WHAT TO PRODUCE: Copy out only the lines running from the one that contains "You are a computer-use" through the end of the listing. Pictures stay out.
== Segment start ==
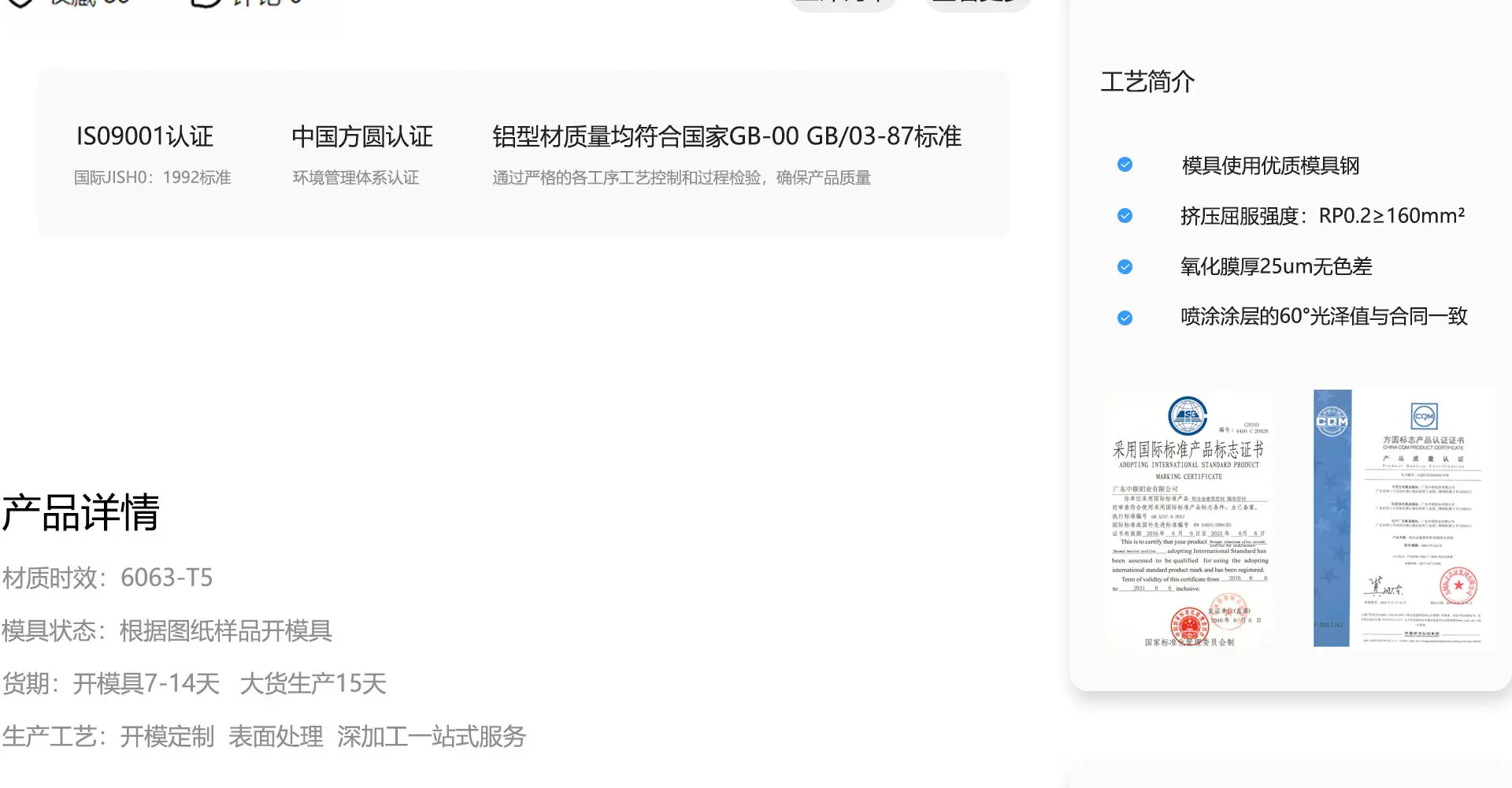Collapse the 工艺简介 panel
This screenshot has width=1512, height=788.
tap(1149, 80)
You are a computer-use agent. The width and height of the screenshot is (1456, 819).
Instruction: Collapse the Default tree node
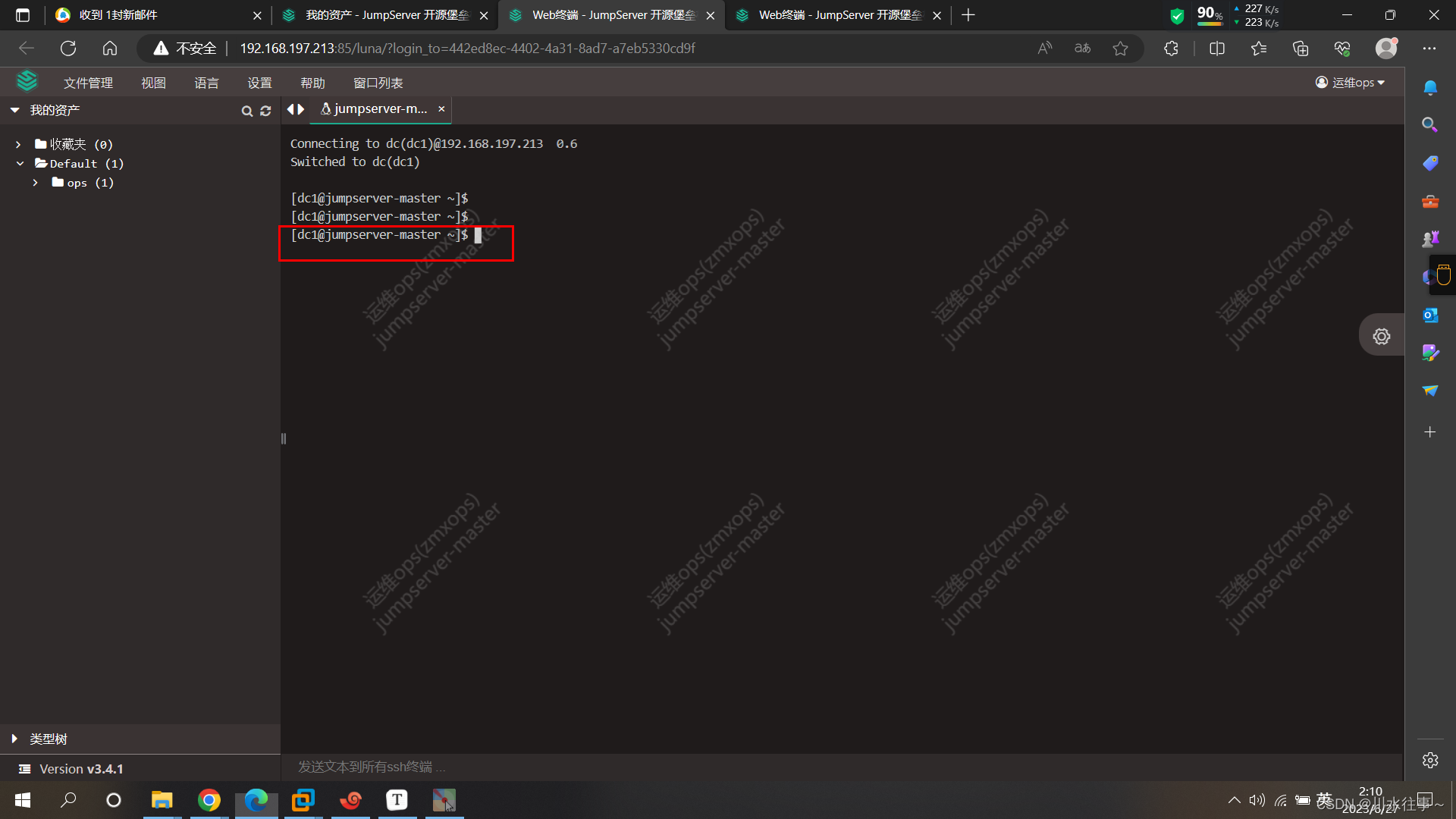pos(20,163)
== Segment end ==
RESULT OF THIS TASK:
You are a computer-use agent. The width and height of the screenshot is (1456, 819).
Instruction: Collapse the Default tree node
pos(20,163)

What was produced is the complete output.